The third and final event set to bring Goguen live is yet to be scheduled.
Hoskinson said that he hopes the update will be able to go through sometime in the second quarter of the year, but added that he wasn’t sure whether this would be at the beginning or at the end of the quarter.
The very last chance IOHK will have to make sure everything is okay with Goguen is during the Plutus devnet, which is why it puts so much emphasis on the network. And it’s not just IOHK giving importance to the devnets—the Cardano community also seems to value the isolated developer playgrounds the company puts out.
During the AMA, dozens of questions about the technicalities of these devnets were asked, with the most popular topic by far being the KEVM. The Ethereum Virtual Machine (EVM) running on Cardano implements the K-verification process, making it possible for developers in Cardano to write dApps in Solidity, Ethereum’s native programming language.
According to Hoskinson, KEVM is currently running on the devnet, but there are plans to release it as a full chain that runs alongside Cardano.
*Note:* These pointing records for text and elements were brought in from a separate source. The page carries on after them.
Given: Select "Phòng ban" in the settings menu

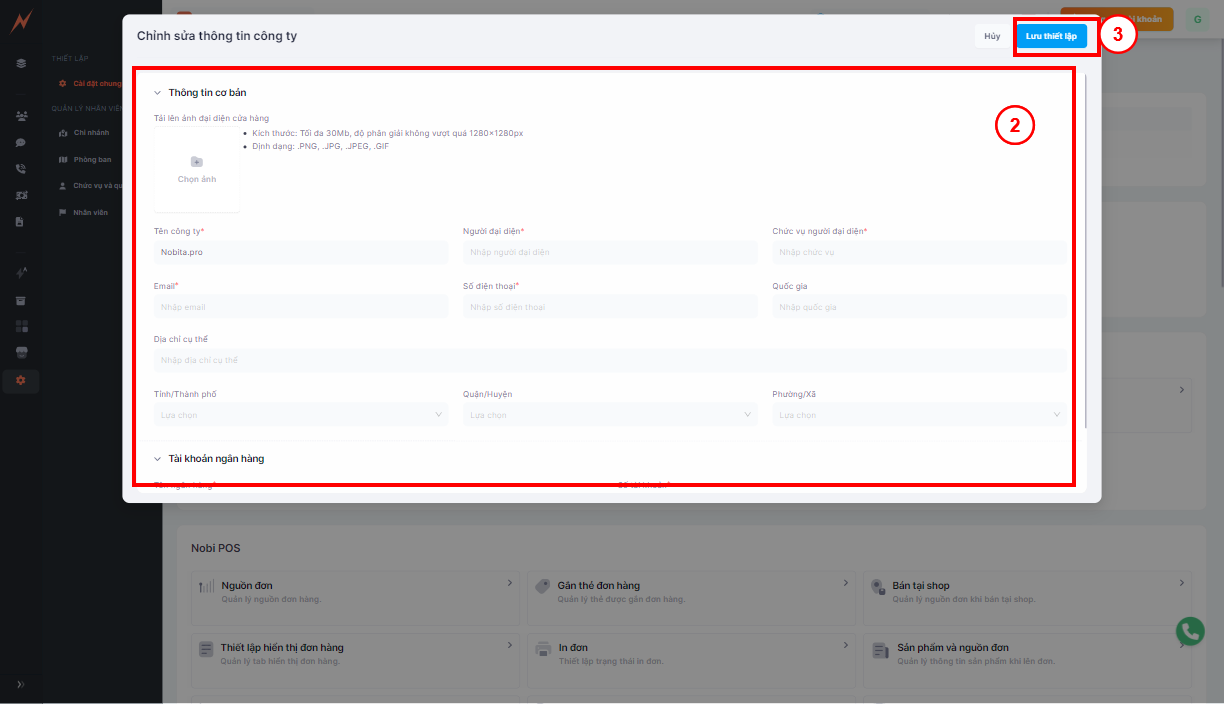Looking at the screenshot, I should (92, 159).
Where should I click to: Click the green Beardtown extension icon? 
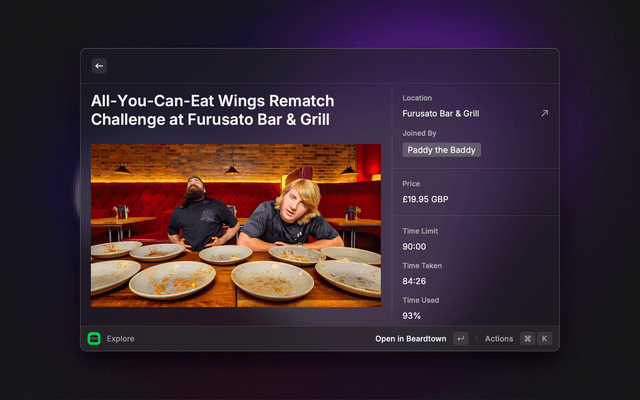[x=94, y=338]
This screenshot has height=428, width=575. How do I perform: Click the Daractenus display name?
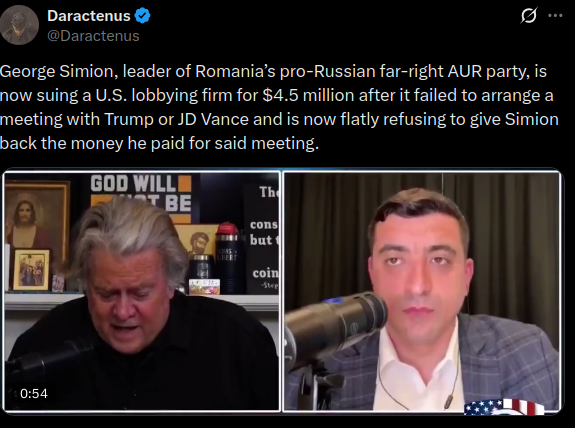(89, 16)
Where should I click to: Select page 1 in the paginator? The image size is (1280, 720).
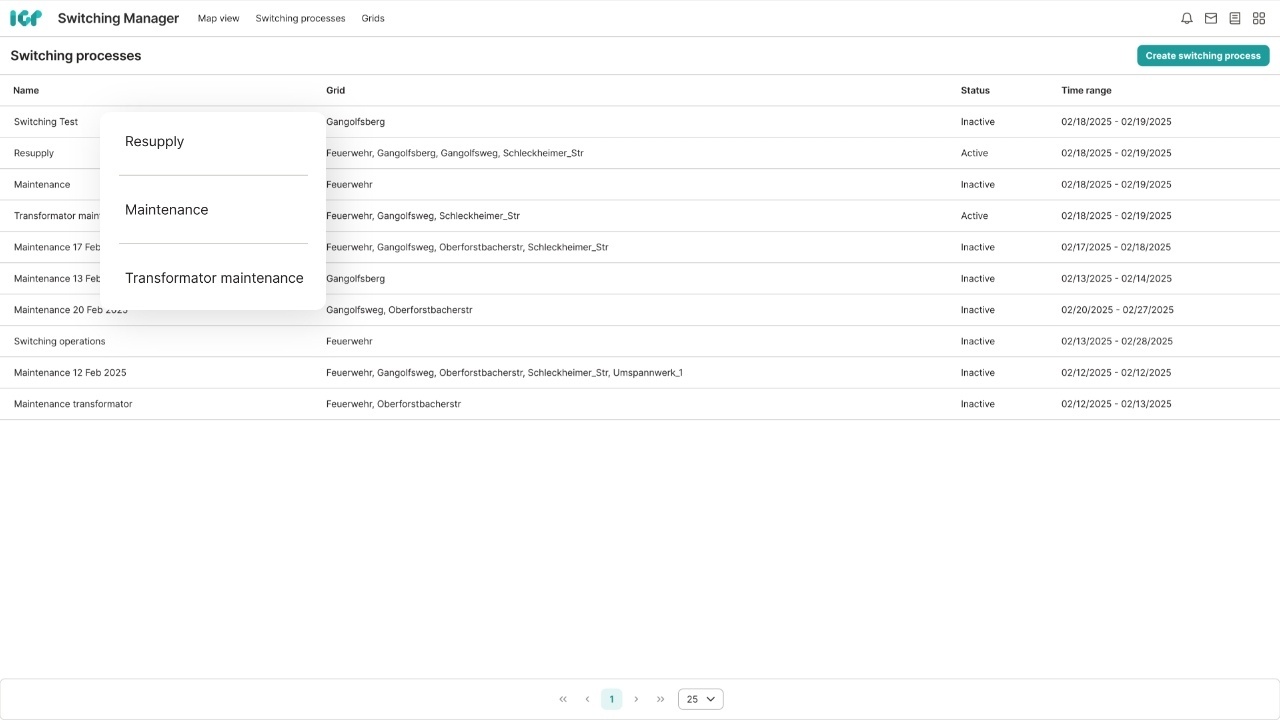tap(611, 699)
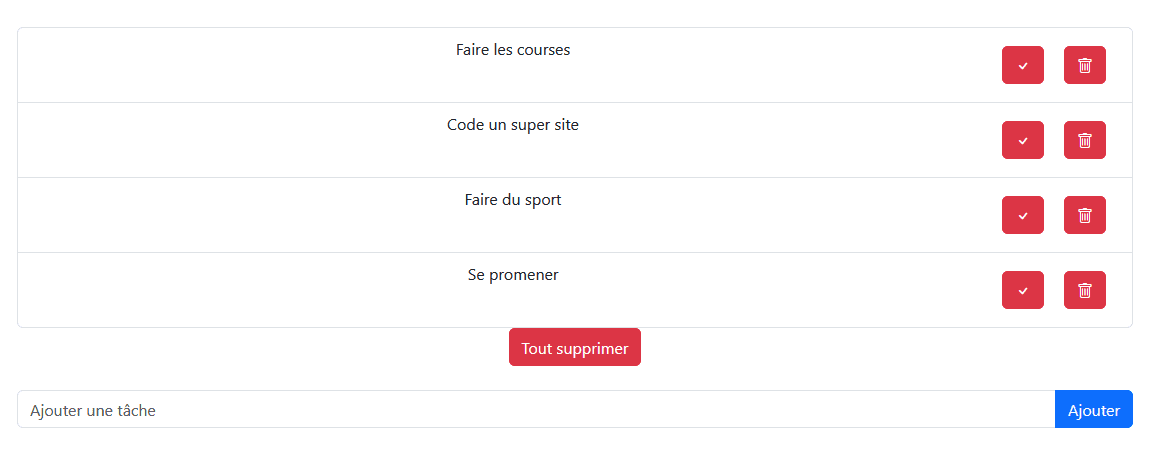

However, the network will need to launch a CIP to decide on when to go through with this process as it requires a fair amount of preparation. Hoskinson’s goal is to launch KEVM in the second quarter of the year as well. He did note, however, that the exact launch date will depend on how fast the work on Plutus integration is being done. This makes it more likely that KEVM will launch after the third HFC event.
A positive outlook on the future of crypto regulation
The massive structural change coming to U.S. politics with the arrival of the Biden administration has left a large part of the crypto industry worried. With the heads of most regulatory agencies set to change with the new administration, the future of crypto regulation seems rather blurry at the moment.
Hoskinson, however, doesn’t seem worried about it.
When asked what he thought of the newly appointed head of the U.S. Securities and Exchange Commission (SEC), Gary Gensler, he gave a refreshingly positive outlook. He explained:
“The way that the SEC is currently structured, I honestly believe that it is probably in a productive positive dialogue with the entire industry.”
He believes that there is currently no indication that the new establishment will bring about an anti-crypto SEC, especially given Gensler’s background. A former MIT professor on crypto and blockchain technology, Gensler is hugely competent and has a deep understanding of the industry, Hoskinson said.
His worries about the future of the industry lie with the structure of SEC’s laws, not the people running the agency. He explained that the biggest problem the Commission has is having “too large of a hammer.”
Current securities laws are too broad and force the Commission to punish entire networks and their user bases instead of the individuals that have facilitated behaviors it sees as illegal. He illustrated this with the example of Ripple, which recently found itself at the receiving end of SEC’s many lawsuits.
“If securities laws were slightly different, there could have been a reality where they could have punished Chris [Larsen] and Brad [Garlinghouse] at XRP without trying to say that XRP is a security.”
According to Hoskinson, this approach would accomplish two important things—it would be much easier for the SEC to implement and would not harm XRP investors overall.
Gensler’s arrival at the Commission has the potential to change this, he said, as he believes that he’ll be more capable of working with the administration to find a healthy compromise when regulating the crypto industry.